Lisa Schibley

North American Coordinator for the International Shorebird Survey

For decades, researchers have relied on citizen science (see Manomet’s International Shorebird Survey) to get a complete picture of how many shorebirds use certain areas across their geographic range. Understanding where shorebirds go throughout their annual cycles gives scientists clear insight on where to direct management action, as well as additional environmental threats that may affect shorebird abundance. In September 2021, the Cornell Lab of Ornithology released ShorebirdViz: a new tool that will revolutionize our access to information on shorebird abundance across flyways in the Western Hemisphere.

Citizen scientists have been entering bird sightings into Cornell’s eBird since 2002. Yet, for the most part, according to Tom Auer, geospatial data science team lead at the Cornell Lab of Ornithology, the data products have been “locked up in data formats that require technical skills to use.” With ShorebirdViz, eBird “combines observations of shorebirds in eBird with state-of-the-art statistical models and machine learning” to produce maps and graphs that present these data through easy-to-understand visuals. These data span the entire Western Hemisphere and show population trends and relative abundance of every shorebird species found in this part of the world by location and time of year.

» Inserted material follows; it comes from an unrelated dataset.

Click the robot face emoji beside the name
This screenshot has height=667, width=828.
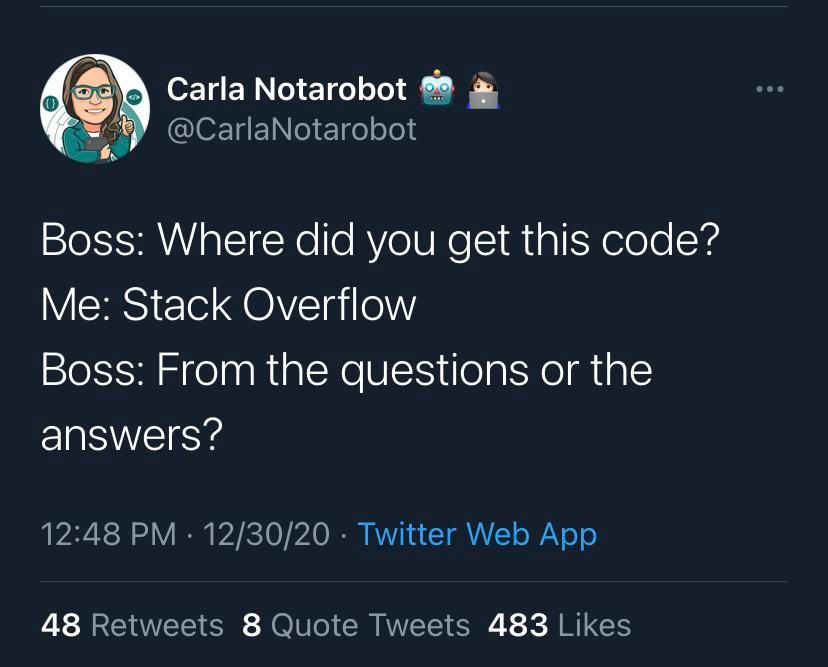coord(436,90)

“By listening to and working with our partners, including Point Blue Conservation Science, Manomet, and Calidris, the Cornell Lab of Ornithology was able to build an interactive tool that contains a level of detail never even imagined five years ago,” says Chris Wood, managing director of the Center for Avian Population Studies at the Cornell Lab. “ShorebirdViz is a major accomplishment that will drive the future direction of the Lab and advance conservation globally.”